Control empowers those agents of change that transformational investors like private equity firms expect to deploy. In comparison, minority positions run the risk of depriving new owners of the means to put theory into practice. And in the meantime your portfolio company can fly into the ground.
The dangers of the minority stake have been colourfully illustrated by the shenanigans surrounding the tempestuous relationship between Washington DC-headquartered buyout house The Carlyle Group and French paper products manufacturer Otor, in which Carlyle invested €45 million for a 20 percent stake in February 2000.
The initial deal might have been euphemistically termed ‘opportunistic’ given that the target company had made losses in the two preceding years. Presumably in acknowledgement of this poor trading record, the shareholder agreement included provisions for Carlyle to assume majority control of the business should Otor fail to meet certain specified profitability targets. The incumbent management (who remained with the firm after the deal) acquiesced. But two years later, in March 2002, when Carlyle claimed that these targets had not been met Otor’s founding managers pushed back – and thus began a tortuous legal process.
Taking its case to a Paris arbitration panel, Carlyle might have hoped for a swift judgement. If so, it was forced to think again. Earlier this month – more than three years after the opening submissions – Carlyle finally emerged triumphant. Ruling in favour of the US investor, the court instructed Otor to convert bonds held by Carlyle into shares, handing it ownership of around 80 percent of the company.
Blair Thompson, a lawyer at London-based law firm SJ Berwin, is not surprised by the length of time taken reaching judgement. “Such cases will always be heavily disputed because you will have one party saying ‘you didn’t perform’ and the other saying ‘the problems at the company were not our fault’. It all comes down to how tight was the initial agreement, but the agreements are not uniform: there will be very different performance stipulations depending on, for example, what type of deal it is, what sector the business operates in and who is the private equity firm.” And hence there’s plenty of room for very different interpretations of the wording. And the possibility of very big legal bills as a result.

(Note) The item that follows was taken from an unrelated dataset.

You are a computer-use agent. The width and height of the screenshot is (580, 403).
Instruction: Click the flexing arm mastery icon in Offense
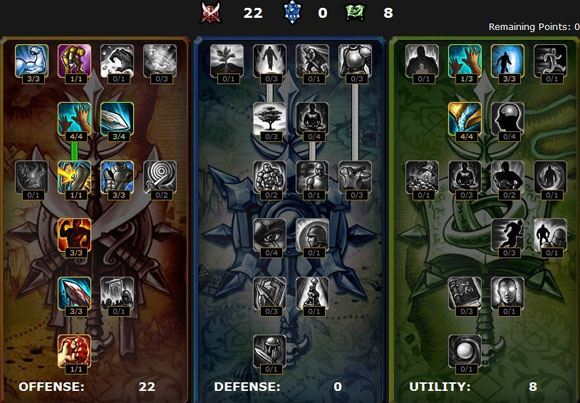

Perhaps all that time spent waiting for a decision would not have been so bad if it hadn’t been for the extraordinary battle between Carlyle and the Otor founding management team of Jean-Yves Bacques and Michele Bouvier that was being conducted as a highly colourful backdrop to proceedings. The rancour involved made it clear that there had been a profound breakdown in the relationship between the two sides.
Fortunately, says Thompson, spectacular fallouts like this are likely to be few and far between. “You can sometimes get situations where the performance conditions are heavily negotiated at the time of the investment and then post-deal it all blows up into a real dispute. But you only find yourself in court if there’s been a fundamental breakdown of understanding and the two parties are moving in completely opposite directions.”
In the case of Carlyle/Otor, it seems that is precisely what happened. Perhaps there are lessons to be taken on board, the first of which might be for buyers to make sure they rigorously undertake an aspect of pre-deal due diligence that can often be overlooked: stress testing the management. The second is to make sure that the language of shareholder agreements signed at the time of a deal is as tight as it possibly can be, and binds management to very specific targets – ones with hard numbers and unambiguous criteria and modes of calculation.
Perhaps the most important lesson of all though is to take minority stakes only in exceptional circumstances. Being a control freak may not be a glowing endorsement of an individual, but it’s a healthy attribute for a buyout firm who intends to transform an acquisition.